Activity: Where the records below reach the line containing "The width and height of the screenshot is (896, 551).", start transcribing, and end with the line containing "You are a computer-use agent. 609x483 pixels.", exactly and with nothing else added.

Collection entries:
○ ○ ○ ○

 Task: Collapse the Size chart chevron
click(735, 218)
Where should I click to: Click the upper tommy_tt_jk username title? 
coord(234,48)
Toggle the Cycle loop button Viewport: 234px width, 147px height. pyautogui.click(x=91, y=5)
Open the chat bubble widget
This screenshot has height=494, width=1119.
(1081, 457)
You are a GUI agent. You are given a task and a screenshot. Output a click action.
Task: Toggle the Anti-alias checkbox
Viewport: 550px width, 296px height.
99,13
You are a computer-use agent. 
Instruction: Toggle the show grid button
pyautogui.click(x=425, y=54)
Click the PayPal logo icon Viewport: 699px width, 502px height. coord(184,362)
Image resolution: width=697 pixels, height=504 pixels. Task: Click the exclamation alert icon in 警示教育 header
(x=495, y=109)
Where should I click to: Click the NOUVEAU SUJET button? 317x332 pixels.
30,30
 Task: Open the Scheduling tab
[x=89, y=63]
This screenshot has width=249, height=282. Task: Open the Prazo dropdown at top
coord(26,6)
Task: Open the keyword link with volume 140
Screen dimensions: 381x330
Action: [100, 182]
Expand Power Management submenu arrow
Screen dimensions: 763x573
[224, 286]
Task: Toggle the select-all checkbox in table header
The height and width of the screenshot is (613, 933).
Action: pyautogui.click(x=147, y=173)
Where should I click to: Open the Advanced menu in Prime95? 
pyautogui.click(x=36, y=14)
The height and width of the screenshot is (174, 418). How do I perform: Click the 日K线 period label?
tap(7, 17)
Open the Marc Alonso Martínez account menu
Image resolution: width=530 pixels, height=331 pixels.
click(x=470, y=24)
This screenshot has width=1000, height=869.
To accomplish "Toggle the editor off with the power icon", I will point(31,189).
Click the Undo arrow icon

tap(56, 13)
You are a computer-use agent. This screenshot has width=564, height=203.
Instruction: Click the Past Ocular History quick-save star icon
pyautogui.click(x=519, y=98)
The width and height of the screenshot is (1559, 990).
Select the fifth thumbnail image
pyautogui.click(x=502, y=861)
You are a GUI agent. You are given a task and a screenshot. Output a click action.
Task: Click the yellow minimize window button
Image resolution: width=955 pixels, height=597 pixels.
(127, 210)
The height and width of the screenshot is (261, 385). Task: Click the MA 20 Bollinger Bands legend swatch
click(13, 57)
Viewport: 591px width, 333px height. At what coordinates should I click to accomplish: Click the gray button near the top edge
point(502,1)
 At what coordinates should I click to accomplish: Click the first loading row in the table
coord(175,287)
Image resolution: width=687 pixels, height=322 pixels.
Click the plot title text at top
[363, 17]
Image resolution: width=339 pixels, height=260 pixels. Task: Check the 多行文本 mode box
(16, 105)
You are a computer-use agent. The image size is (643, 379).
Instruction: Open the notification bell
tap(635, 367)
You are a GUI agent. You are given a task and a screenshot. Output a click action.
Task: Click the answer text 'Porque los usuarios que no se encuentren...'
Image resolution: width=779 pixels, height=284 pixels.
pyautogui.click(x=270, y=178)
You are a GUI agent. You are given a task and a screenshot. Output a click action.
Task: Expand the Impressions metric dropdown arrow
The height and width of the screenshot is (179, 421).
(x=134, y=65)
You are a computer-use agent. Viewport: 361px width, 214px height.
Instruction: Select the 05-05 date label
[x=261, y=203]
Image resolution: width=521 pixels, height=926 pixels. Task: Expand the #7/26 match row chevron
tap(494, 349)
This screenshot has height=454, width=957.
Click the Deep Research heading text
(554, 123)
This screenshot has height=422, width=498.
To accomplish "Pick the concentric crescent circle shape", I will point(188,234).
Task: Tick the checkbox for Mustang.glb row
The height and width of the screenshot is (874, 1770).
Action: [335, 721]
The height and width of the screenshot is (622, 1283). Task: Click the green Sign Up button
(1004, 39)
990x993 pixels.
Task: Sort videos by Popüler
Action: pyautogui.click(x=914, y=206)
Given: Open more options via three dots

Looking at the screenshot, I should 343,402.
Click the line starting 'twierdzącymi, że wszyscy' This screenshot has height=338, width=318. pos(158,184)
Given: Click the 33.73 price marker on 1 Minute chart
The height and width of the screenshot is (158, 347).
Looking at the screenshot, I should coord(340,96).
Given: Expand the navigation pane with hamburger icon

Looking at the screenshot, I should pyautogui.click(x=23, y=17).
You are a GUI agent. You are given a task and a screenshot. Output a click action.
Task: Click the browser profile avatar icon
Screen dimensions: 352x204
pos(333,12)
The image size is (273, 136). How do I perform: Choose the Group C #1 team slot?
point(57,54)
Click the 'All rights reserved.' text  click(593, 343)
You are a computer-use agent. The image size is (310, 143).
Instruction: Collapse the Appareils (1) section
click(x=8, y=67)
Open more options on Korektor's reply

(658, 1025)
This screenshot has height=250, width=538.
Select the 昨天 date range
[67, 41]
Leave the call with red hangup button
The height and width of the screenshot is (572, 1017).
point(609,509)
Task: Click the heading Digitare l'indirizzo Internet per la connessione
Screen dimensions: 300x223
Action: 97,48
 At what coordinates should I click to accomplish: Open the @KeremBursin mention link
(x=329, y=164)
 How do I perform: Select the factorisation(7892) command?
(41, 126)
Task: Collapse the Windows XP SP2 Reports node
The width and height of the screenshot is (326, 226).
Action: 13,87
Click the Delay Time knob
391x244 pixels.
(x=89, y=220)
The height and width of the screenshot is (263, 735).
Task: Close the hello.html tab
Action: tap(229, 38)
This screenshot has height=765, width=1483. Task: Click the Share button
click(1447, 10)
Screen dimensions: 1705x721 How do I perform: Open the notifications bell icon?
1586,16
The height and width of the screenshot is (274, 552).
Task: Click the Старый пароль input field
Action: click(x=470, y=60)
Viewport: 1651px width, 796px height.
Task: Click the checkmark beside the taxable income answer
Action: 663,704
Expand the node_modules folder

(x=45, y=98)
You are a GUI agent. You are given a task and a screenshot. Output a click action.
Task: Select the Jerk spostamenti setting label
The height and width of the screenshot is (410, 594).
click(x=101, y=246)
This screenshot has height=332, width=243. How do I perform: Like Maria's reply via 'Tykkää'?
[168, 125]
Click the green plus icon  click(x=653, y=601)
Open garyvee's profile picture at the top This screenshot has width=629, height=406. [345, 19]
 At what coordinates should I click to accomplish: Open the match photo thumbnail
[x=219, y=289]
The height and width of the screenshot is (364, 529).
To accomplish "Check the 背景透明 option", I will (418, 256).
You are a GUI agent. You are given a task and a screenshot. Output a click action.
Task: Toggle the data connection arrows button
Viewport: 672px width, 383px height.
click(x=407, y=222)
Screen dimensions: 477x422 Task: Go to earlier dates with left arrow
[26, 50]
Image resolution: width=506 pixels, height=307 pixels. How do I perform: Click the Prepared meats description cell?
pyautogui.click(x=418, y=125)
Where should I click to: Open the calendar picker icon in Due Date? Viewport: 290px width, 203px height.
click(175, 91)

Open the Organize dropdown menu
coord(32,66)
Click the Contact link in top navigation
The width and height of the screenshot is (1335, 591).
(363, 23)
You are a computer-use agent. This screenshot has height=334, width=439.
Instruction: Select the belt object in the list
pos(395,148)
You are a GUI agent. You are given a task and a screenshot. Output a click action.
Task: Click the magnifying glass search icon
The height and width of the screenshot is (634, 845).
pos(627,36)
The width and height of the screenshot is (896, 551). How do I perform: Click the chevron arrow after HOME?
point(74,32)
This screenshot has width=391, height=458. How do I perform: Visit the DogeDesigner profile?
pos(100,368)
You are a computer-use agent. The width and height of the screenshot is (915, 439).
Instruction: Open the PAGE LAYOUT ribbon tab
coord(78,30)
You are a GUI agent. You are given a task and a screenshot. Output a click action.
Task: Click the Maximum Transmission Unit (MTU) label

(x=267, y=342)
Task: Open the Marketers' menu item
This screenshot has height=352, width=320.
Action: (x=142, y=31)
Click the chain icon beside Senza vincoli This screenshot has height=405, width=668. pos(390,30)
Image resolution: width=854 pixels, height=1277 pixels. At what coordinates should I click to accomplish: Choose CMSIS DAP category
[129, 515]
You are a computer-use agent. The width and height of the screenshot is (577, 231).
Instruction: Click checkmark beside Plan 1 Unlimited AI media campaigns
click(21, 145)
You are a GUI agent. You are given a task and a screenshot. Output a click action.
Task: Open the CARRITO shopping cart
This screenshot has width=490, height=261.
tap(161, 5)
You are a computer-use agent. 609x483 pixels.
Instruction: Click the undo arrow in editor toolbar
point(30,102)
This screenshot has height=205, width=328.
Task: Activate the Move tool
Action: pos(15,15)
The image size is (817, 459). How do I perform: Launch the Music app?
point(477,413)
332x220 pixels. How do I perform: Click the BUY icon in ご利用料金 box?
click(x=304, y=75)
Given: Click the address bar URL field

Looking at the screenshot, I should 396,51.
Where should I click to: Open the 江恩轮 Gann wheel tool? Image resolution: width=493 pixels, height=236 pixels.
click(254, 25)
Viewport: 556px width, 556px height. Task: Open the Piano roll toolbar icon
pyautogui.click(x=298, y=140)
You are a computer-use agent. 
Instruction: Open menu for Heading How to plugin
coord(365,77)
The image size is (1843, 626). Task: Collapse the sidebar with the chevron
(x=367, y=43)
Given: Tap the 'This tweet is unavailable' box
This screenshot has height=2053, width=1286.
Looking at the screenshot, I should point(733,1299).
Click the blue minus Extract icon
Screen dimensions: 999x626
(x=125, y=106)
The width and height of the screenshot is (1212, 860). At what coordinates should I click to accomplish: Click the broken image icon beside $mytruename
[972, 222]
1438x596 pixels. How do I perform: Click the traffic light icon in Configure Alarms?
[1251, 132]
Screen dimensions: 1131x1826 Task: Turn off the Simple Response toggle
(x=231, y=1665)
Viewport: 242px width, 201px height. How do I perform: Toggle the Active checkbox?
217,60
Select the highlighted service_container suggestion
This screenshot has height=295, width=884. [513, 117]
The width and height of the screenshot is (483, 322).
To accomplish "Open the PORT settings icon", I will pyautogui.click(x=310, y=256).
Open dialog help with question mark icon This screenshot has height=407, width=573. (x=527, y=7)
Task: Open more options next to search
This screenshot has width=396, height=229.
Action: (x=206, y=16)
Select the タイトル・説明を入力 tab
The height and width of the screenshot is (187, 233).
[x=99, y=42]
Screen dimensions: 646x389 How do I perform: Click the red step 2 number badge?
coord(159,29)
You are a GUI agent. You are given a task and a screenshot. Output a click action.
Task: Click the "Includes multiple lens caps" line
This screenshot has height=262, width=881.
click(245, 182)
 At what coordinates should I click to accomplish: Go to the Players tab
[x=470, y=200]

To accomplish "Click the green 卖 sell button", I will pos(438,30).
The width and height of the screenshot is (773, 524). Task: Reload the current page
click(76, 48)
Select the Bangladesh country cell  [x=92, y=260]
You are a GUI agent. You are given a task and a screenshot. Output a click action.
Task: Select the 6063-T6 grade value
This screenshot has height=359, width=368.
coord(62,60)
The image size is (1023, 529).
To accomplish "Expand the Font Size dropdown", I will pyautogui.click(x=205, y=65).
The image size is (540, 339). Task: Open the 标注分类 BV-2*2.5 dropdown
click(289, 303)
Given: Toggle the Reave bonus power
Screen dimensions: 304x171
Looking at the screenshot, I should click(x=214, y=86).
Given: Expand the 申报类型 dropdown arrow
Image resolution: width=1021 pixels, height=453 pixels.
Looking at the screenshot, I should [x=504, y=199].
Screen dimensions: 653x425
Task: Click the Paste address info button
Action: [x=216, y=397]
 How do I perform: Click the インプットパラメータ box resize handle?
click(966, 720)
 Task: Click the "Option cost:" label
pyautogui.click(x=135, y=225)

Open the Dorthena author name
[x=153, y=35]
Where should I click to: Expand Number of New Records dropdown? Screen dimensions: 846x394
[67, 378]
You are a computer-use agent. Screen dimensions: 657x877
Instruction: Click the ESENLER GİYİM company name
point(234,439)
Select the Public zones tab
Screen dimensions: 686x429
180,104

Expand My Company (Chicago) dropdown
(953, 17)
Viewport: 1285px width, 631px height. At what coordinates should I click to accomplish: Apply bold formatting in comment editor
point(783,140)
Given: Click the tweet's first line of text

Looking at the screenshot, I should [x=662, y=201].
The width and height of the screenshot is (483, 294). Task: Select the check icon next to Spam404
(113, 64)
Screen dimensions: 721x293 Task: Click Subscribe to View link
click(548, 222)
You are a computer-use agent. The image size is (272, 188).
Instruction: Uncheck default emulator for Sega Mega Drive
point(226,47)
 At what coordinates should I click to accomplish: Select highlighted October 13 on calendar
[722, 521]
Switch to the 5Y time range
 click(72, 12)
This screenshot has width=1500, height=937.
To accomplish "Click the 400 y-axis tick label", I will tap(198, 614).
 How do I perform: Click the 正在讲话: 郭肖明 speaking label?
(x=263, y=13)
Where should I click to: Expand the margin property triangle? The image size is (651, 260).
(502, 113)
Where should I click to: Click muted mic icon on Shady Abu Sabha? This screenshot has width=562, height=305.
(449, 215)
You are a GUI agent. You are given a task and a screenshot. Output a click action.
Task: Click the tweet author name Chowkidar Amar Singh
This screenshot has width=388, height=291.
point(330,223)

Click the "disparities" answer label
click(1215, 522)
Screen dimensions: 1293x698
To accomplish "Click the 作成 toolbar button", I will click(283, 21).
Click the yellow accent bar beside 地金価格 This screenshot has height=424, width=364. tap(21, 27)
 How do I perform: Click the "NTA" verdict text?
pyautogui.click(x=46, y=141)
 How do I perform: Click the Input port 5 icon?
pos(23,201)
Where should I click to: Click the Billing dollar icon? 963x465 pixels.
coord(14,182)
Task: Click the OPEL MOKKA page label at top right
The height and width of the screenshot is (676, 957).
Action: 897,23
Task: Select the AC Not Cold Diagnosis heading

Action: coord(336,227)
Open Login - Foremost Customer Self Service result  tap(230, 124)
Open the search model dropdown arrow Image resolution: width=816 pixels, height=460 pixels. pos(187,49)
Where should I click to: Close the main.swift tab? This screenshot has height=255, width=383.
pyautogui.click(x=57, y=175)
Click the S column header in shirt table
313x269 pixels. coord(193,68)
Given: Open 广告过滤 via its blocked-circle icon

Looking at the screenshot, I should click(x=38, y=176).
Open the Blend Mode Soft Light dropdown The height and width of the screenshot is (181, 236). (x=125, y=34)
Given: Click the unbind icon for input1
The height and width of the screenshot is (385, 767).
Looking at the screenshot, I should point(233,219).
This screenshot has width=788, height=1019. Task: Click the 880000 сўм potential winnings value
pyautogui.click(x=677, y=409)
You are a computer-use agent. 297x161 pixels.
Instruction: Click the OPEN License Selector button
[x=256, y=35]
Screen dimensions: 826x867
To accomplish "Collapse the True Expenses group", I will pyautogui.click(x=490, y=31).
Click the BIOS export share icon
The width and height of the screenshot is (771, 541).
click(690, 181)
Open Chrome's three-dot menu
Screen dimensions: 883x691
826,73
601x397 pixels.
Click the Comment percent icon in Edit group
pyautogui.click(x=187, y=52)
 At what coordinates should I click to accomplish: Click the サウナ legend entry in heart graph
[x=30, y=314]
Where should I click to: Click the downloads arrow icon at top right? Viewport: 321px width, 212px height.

○ ○ ○ ○

Result:
The width and height of the screenshot is (896, 551). How do I perform: Click the chevron arrow after HOME?
point(74,32)
This screenshot has width=391, height=458. How do I perform: Visit the DogeDesigner profile?
pos(100,368)
You are a computer-use agent. The width and height of the screenshot is (915, 439).
Instruction: Open the PAGE LAYOUT ribbon tab
coord(78,30)
You are a GUI agent. You are given a task and a screenshot. Output a click action.
Task: Click the Maximum Transmission Unit (MTU) label

(x=267, y=342)
Task: Open the Marketers' menu item
This screenshot has height=352, width=320.
Action: (x=142, y=31)
Click the chain icon beside Senza vincoli This screenshot has height=405, width=668. pos(390,30)
Image resolution: width=854 pixels, height=1277 pixels. At what coordinates should I click to accomplish: Choose CMSIS DAP category
[129, 515]
You are a computer-use agent. The width and height of the screenshot is (577, 231).
Instruction: Click checkmark beside Plan 1 Unlimited AI media campaigns
click(21, 145)
You are a GUI agent. You are given a task and a screenshot. Output a click action.
Task: Open the CARRITO shopping cart
This screenshot has width=490, height=261.
tap(161, 5)
You are a computer-use agent. 609x483 pixels.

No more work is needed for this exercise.